__Artikel__:

::::

Dieser dokumentarische Stil gehörte von Anfang an zum Film. Die Brüder Louis und Auguste Lumière zeigten Ende des 19. Jahrhunderts Kurzfilmreihen, deren Helden Arbeiter waren, die aus Fabrik gingen, Wellen, die an der Küste brandeten, Gärtner, die Rasenflächen gossen und Postzüge, die in Bahnhöfe einfuhren.
Balázs Definition einer visuellen Kultur konnte man lange Zeit getrost auf den Film anwenden. Technische Entwicklungen waren vor allem darauf ausgerichtet, die Realität noch perfekter zu reproduzieren. Die von Warner Brothers Mitte der zwanziger Jahre erstmals vorgestellten Tonfilme brachten die Wahrnehmung des Kinopublikums näher an die Bandbreite alltäglicher Sinneswahrnehmung, nur eben in einer weit höheren Intensität. Ähnliches leistete dann auch das 1933 von Technicolor vorgestellte Dreifarbsystem.
Doch es gab von Anfang an nicht nur Filme, welche im dokumentarischen Stil Bilder für die Wirklichkeit suchten. Schon in der Frühzeit des Films war zu beobachten, wie technische Aufrüstung nicht primär der Abbildung, sondern eher dem Schaffen gänzlich neuer Bilder diente.
Insofern sind Filme wie „Der Herr der Ringe“ nicht unbedingt ein Epochenbruch, sondern eher der vorläufige Sieg einer Entwicklungslinie des Kinos über eine andere. Vor mehr als einem Jahrhundert, gleichzeitig mit den Lumières, begann der französische Illusionist Georges Méliès Filme zu machen. Sie schufen nicht bekannte Wirklichkeit neu, sondern lieferten Bilder für unsichtbare Ideen, Wünsche und Begierden. 1902 zeigte Méliès seinem Publikum zum Beispiel den bekannten Kurfilm „Eine Reise zum Mond“. Er fand zahlreiche Wege, mit der Filmkamera Bilder zu produzieren statt nur einzufangen. Zum Beispiel hielt er die Kamera beim Filmen einer Einstellung an, entfernte einen Gegenstand, und drehte weiter – die Zuschauer sahen dann, wie Dinge sich in Luft auflösten. Méliès hat auch mit Doppelbelichtungen und Überblendungen experimentiert, frühe Beispiele für das Produzieren vollkommen neuer Bilder.

::::

__Vorliegende Daten__:
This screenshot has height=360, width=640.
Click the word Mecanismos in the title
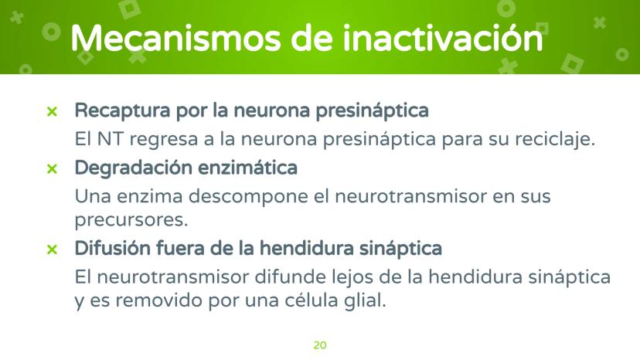click(x=176, y=39)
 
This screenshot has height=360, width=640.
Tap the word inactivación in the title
click(x=443, y=38)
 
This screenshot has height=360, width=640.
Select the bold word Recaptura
click(x=122, y=111)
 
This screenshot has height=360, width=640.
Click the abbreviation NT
click(x=111, y=139)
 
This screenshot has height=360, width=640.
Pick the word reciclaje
click(x=555, y=140)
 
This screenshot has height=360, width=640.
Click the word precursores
click(x=131, y=221)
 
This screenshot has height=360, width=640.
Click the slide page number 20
click(x=320, y=345)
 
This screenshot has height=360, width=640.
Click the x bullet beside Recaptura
click(x=52, y=111)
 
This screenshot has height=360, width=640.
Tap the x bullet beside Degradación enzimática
click(x=52, y=168)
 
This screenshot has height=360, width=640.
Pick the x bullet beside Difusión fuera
click(x=52, y=249)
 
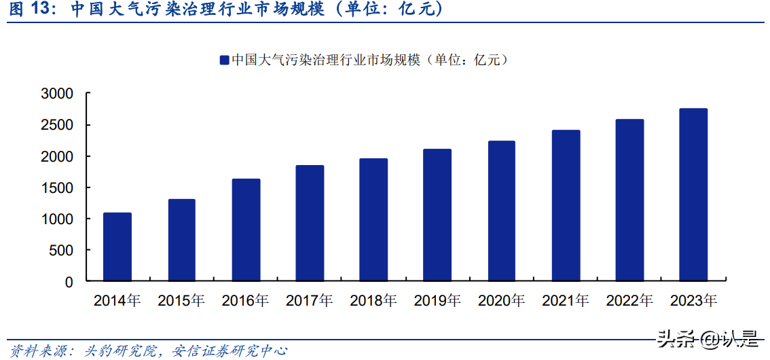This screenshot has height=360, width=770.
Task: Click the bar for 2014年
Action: (x=117, y=247)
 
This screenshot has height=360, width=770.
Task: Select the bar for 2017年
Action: (x=310, y=223)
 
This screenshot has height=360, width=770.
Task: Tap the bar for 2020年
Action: (x=501, y=211)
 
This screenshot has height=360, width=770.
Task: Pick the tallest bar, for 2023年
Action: (x=693, y=194)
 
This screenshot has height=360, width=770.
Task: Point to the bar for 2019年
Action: (x=437, y=215)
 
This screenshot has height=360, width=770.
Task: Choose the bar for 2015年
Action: (x=181, y=240)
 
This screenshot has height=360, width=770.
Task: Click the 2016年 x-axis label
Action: (x=245, y=300)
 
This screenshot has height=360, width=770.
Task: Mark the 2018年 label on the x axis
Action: (x=373, y=300)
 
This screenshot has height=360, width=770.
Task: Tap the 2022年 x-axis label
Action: (x=629, y=300)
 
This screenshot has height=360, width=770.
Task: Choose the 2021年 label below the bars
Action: (x=566, y=300)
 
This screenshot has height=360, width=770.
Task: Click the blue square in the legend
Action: (x=223, y=60)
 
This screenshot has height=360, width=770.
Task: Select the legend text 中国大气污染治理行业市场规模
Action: (x=326, y=60)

::::

__Aufgaben__:
A: Übersetze aus dem Artikel über die Filmgeschichte den Satz „Doch es gab von Anfang an nicht nur Filme, welche im dokumentarischen Stil Bilder für die Wirklichkeit suchten.“ ins Englische.
B: Schreib den Artikel über die Filmgeschichte im Anschluss an seinen letzten Satz weiter.

__Lösungen__:
A: But from the very beginning, there were not only films that sought images of reality in a documentary style.

B:
Technologie wurde von der Filmindustrie dann bald nicht mit mehr dazu entwickelt, den Zuschauer besser sehen zu lassen, sondern nur noch dazu, ihm Dinge vor Augen zu führen, die außerhalb des Kinos unsichtbar blieben. Als in den fünfziger Jahren mehr Farb- als Schwarzweißfilme produziert wurden, verwendeten vor allem jene Regisseure die alte Technologie, die sich einem gewissen Realismus verpflichtet fühlten. Delbert Mann zum Beispiel, der 1955 seinen Film über Sehnsüchte eines kleinen Metzgers „Marty“ in Schwarzweiß drehte, ebenso wie Otto Preminger, der in „The Man with the Golden Arm“ von der Rückkehr eines Heroinabhängigen aus dem Gefängnis ins Leben erzählt.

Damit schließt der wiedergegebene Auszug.